15 Stunningly Dumb Warning Labels


----------



## granfire (Mar 9, 2011)

and sadly, there is a reason for those warning labels....

(actually, the last one is taken very seriously by bird owners: Supposedly birds have been falling of their perches in respratory distress within minutes of the teflon over heating...)

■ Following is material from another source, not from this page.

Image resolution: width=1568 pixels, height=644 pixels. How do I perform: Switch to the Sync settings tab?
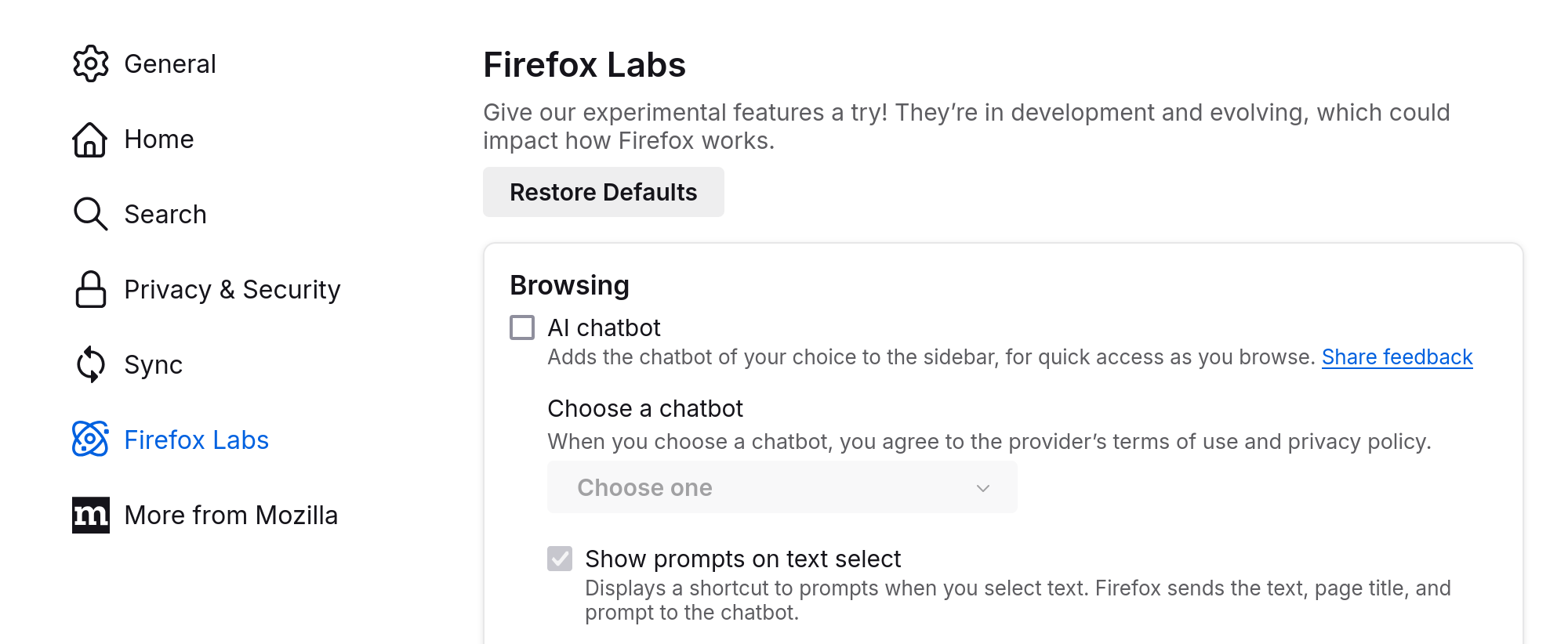pos(154,365)
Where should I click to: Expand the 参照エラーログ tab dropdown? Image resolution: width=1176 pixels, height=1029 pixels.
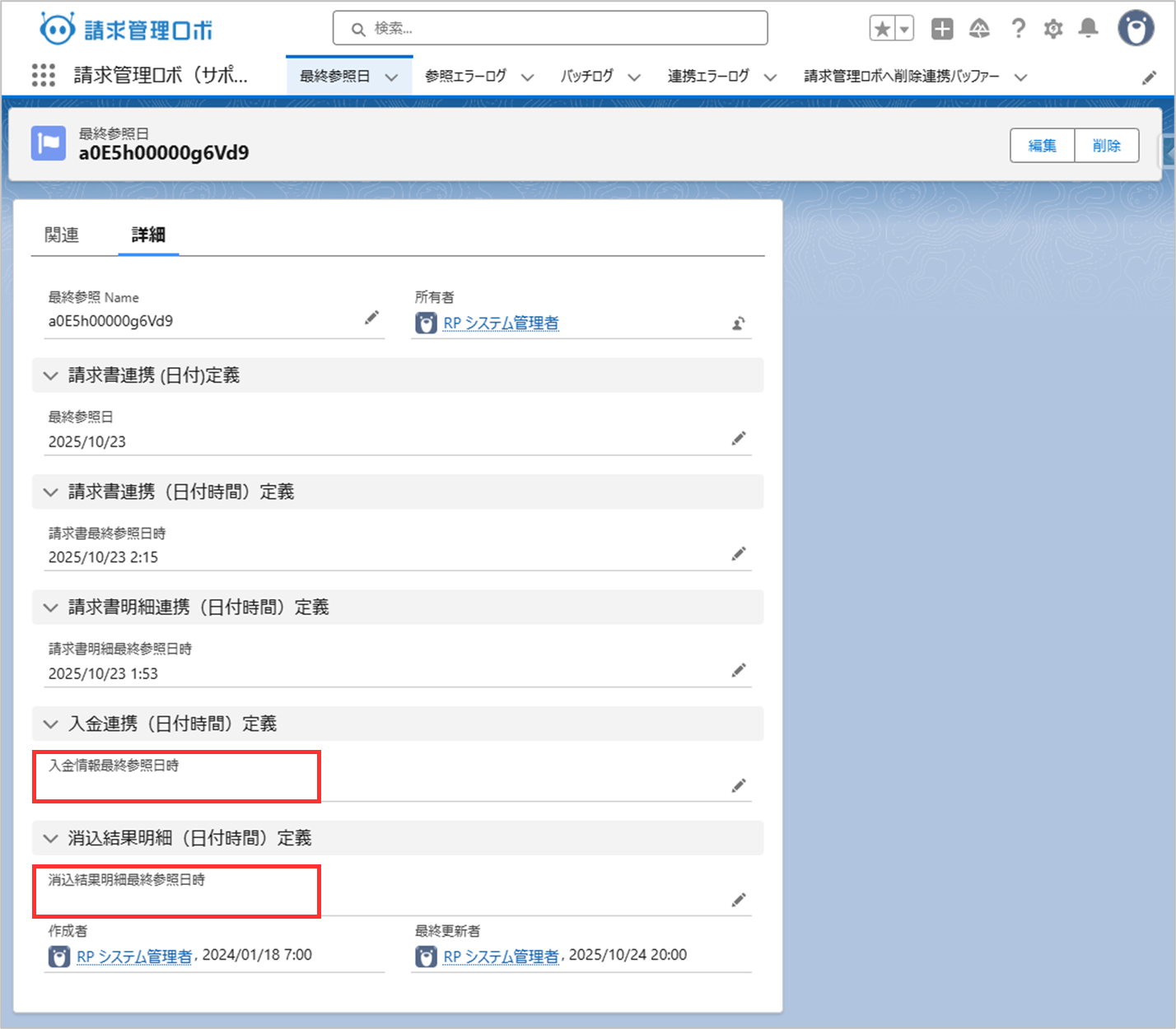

Sometimes I wonder about the story behind labels and announcements like that: I have seen signs in 2 doctor's offices now that warn that 'firearms are not permitted on the premises'


----------



## Xue Sheng (Mar 9, 2011)

I think it was McDonalds a few years back that had a warning label on their Apple Pie

"Contents becomes hot when heated"


----------



## girlbug2 (Mar 9, 2011)

I've seen a few of those before, but that carton of eggs takes the cake!


----------



## Xue Sheng (Mar 9, 2011)

This one is my favirote, but sadly it is not real


----------



## crushing (Mar 9, 2011)

Xue Sheng said:


> I think it was McDonalds a few years back that had a warning label on their Apple Pie
> 
> "Contents becomes hot when heated"


 
They've been known to also serve coffee hot to unsuspecting customers.


----------



## Xue Sheng (Mar 9, 2011)

crushing said:


> They've been known to also serve coffee hot.


 
True but it is much harder to put "do not hold cup between legs while driving because the contents may be hot" on a little label


----------



## granfire (Mar 9, 2011)

Xue Sheng said:


> True but it is much harder to put "do not hold cup between legs while driving because the contents may be hot" on a little label



I don't know, they have been putting ridiculously long warnings on alcohol and cigarettes for a long time now...


----------



## Xue Sheng (Mar 9, 2011)

granfire said:


> I don't know, they have been putting ridiculously long warnings on alcohol and cigarettes for a long time now...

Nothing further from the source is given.